Language spoken here is Kannada

References

Festival : Some of the festivals

1). Makara Shankranti: Makara Shankranti is the harvest festival, a new year and the festival of rejoicing and celebrations embracing the entire household friends and neighbors, the servants and the poor, the cows, and then all other living creatures symbolizes universal love and kindness.

2). Maha Shivaratri: Maha Shivratri is a Hindu festival celebrated every year in reverence of Lord Shiva. It is also known as padmarajarathri.

3). Ugadi: This festival falls on the first day of Chaitra, according to the Lunar calendar; this festival even marks the Chandramana New Year in the month of March–April in Karnataka.

4). Nagarpanchami: Nag Panchami is a festival during which Hindus in some parts of India worship live Nāgas (cobras) or images of them. It is celebrated on the fifth day after Amavasya of the month of Shraavana. Traditionally, married young women visit their premarital households to celebrate the festival. Especially in villages, an aspect of the celebration involves women swinging on swings hung on tree branches.

5). Dussera: Dussehra festival is celebrated in an extravagant manner in Karnataka or to be more precise in Mysore. Locally the festival celebration is called Nadahabba.

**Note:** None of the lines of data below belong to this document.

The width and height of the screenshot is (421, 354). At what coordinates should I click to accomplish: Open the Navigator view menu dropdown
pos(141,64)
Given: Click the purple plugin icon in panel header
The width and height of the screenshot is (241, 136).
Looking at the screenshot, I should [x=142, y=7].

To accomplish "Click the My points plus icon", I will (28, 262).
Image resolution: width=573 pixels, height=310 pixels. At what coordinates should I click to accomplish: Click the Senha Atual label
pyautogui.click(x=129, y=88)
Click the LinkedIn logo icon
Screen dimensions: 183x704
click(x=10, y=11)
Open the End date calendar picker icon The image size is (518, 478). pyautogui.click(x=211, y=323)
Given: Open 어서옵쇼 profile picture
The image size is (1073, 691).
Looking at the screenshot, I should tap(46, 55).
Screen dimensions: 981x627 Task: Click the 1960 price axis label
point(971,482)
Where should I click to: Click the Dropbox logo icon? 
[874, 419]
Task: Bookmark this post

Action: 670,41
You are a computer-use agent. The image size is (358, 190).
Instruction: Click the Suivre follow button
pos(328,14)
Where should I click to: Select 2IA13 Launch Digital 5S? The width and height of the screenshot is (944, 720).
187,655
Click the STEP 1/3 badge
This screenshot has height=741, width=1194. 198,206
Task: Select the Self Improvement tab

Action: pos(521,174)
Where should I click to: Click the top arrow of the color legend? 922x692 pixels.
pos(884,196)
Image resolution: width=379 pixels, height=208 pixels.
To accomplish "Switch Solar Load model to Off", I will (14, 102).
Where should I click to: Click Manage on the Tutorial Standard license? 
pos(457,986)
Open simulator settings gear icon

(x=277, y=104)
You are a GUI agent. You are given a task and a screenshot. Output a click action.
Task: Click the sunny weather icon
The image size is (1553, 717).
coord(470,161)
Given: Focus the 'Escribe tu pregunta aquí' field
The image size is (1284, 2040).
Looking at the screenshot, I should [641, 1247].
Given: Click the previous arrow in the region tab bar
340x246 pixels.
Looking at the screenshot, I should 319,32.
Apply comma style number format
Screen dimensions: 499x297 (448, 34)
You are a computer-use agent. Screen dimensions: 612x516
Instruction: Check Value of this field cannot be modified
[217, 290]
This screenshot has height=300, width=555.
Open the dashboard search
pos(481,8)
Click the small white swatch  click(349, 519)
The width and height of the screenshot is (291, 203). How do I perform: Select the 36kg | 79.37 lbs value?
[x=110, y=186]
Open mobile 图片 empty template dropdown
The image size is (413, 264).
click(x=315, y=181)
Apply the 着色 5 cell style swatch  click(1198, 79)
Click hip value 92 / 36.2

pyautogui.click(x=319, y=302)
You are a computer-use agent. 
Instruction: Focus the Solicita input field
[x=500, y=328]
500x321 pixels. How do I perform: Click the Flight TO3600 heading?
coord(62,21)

6). Deepavali: Deepavali or Diwali is the festival of diyas or deepas (lights). This five-day festival marks the Demon Narkasura killed by Lord Krishna, has been celebrated across the country and all over the world by Hindus. It is also called Kaumudi Deepam or Dipalika. The Festival Of Lights is the most celebrated Hindu festival.

7). Ganesha Chaturthi: Ganesha Chaturthi or Ganesha Festival is a day on which Lord Ganesha, the son of Shiva and Parvati, resurrected to life on earth with the head of elephant. It is celebrated as it is the birthday of Lord Ganesha..

8). Gowri Habba: Gowri Habba or festival is celebrated a day before Ganesh Chaturthi. Goddess Gowri, wife of Lord Shiva, the mother of Lord Ganesha and Lord Subramanya is worshiped throughout India for her ability to bestow upon her devotees power, courage.

9). Vaikunta Ekadashi: Vaikunta Ekadashi, occurs in the Hindu calendar month of Marghazhi or Margashira or Margasirsa (corresponding to late December – January in English calendar). Vaishnavism (Worship of Lord Vishnu) culture believes that ‘Vaikunta Dwaram’ or ‘the gate to Lord’s Inner Sanctum’ is opened on this day. The Margashirsha shukla paksha ekadashi in lunar calendar is known

10). Kar Hunnive: This is observed on the Full moon day of Jyestha (June) by worshipping the bullocks and the agricultural implements. A special feast is prepared in the afternoon. In the evening a function called Karihariyodu is performed, in which the main event is a bullock race. Many pairs of bullocks participate in the running race and the pair which comes first is acclaimed by the public. If the bullocks, which come first, are red or brown in colour, it is assumed that the red variety of jowar (sorghum) will grow in abundance during the ensuing season. However, if the winning pair is white in colour, then it is assumed that white jowar will grow in plenty the following season.

11). Shravan Mondays: Every Monday in the month of Shravan is considered as a festival day in the village. People offer special worship at the temple of Shidlingappa. They carry the deity in a palanquin in a procession accompanied by music on all the Mondays in Shravana and offer special worship. Many of them observe partial fasting on these days. On the last Shravana Monday they arrange special festivities. They arrange bhajans near the Patrappa tree and feed about 100 people next day.

12). Shigi Hunnive: It is one of the important festivals in the village and a local fair in honour of god Vithappa, is also related with it.

13). Navaratri: Navaratri is one of the most colorful, dutiful and longest festival observed by Hindus in India. A nine-day festival Navaratri (Nava means nine, Ratri means night) is also called as Dasara/Dushhera which usually falls some time between last week of September and first week of October.

14). Vara Mahalakshmi: Mahalakshmi is the goddess of wealth, auspiciousness and prosperity. She is worshiped for healthy progeny, as well as the health and long life of the husband. Vratha is observed on a Friday that falls before the full Moon day of the month of Shravanamasa (August – September).